In addition, you must create /tmp and /user/hive/warehouse (aka hive.metastore.warehouse.dir) and set them chmod g+w in HDFS before a table can be created in Hive.

Commands to perform this setup

  $ $HADOOP_HOME/bin/hadoop fs -mkdir       /tmp
  $ $HADOOP_HOME/bin/hadoop fs -mkdir       /user/hive/warehouse
  $ $HADOOP_HOME/bin/hadoop fs -chmod g+w   /tmp
  $ $HADOOP_HOME/bin/hadoop fs -chmod g+w   /user/hive/warehouse

I also find it useful but not necessary to set HIVE_HOME

  $ export HIVE_HOME=

To use hive command line interface (cli) from the shell:

  $ $HIVE_HOME/bin/hive

Configuration management overview

- Hive default configuration is stored in /conf/hive-default.xml

Configuration variables can be changed by (re-)defining them in /conf/hive-site.xml

- The location of the Hive configuration directory can be changed by setting the HIVE_CONF_DIR environment variable. - Log4j configuration is stored in /conf/hive-log4j.properties

- Hive configuration is an overlay on top of hadoop - meaning the hadoop configuration variables are inherited by default.
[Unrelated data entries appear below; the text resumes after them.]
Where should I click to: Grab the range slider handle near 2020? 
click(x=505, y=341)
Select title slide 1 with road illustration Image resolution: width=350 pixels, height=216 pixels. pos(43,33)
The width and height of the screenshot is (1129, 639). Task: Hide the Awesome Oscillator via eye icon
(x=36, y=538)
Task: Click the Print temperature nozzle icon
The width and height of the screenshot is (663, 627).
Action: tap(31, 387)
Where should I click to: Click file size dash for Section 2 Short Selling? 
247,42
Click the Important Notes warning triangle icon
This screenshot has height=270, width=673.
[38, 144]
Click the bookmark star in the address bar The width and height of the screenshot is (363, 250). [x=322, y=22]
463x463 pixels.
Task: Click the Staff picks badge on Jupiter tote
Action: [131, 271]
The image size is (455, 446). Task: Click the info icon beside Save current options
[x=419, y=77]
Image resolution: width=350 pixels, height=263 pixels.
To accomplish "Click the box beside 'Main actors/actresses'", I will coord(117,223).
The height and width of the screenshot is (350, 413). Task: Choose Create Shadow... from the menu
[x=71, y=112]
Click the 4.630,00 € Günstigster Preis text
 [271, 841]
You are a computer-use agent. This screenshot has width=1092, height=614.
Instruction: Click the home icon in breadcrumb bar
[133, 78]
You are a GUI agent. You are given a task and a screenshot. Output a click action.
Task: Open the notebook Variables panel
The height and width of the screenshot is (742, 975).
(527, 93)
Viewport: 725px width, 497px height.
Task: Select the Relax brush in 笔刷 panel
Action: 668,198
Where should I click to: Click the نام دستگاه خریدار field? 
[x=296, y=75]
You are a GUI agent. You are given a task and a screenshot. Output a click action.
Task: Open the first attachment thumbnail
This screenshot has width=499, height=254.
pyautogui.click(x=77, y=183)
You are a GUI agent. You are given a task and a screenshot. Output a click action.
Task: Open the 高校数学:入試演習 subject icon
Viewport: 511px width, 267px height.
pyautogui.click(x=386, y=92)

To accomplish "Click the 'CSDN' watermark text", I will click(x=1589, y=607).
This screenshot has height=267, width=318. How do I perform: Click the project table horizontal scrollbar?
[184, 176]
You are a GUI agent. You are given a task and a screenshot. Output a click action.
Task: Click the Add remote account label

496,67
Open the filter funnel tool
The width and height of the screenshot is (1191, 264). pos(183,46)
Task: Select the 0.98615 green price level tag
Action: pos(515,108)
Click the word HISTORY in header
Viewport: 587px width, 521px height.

- Hive configuration can be manipulated by:

Editing hive-site.xml and defining any desired variables (including hadoop variables) in it
From the cli using the set command (see below)
By invoking hive using the syntax:
- $ bin/hive -hiveconf x1=y1 -hiveconf x2=y2
  - this sets the variables x1 and x2 to y1 and y2 respectively
- By setting the HIVE_OPTS environment variable to "-hiveconf x1=y1 -hiveconf x2=y2" which does the same as above

Runtime configuration

Hive queries are executed using map-reduce queries and, therefore, the behavior of such queries can be controlled by the hadoop configuration variables.
The cli command 'SET' can be used to set any hadoop (or hive) configuration variable. For example:

    hive> SET mapred.job.tracker=myhost.mycompany.com:50030;
    hive> SET -v;

The latter shows all the current settings. Without the -v option only the variables that differ from the base hadoop configuration are displayed

Hive, Map-Reduce and Local-Mode

Hive compiler generates map-reduce jobs for most queries. These jobs are then submitted to the Map-Reduce cluster indicated by the variable:

  mapred.job.tracker

While this usually points to a map-reduce cluster with multiple nodes, Hadoop also offers a nifty option to run map-reduce jobs locally on the user's workstation. This can be very useful to run queries over small data sets - in such cases local mode execution is usually significantly faster than submitting jobs to a large cluster. Data is accessed transparently from HDFS. Conversely, local mode only runs with one reducer and can be very slow processing larger data sets.

Starting v-0.7, Hive fully supports local mode execution. To enable this, the user can enable the following option:

  hive> SET mapred.job.tracker=local;

In addition, mapred.local.dir should point to a path that's valid on the local machine (for example /tmp//mapred/local). (Otherwise, the user will get an exception allocating local disk space).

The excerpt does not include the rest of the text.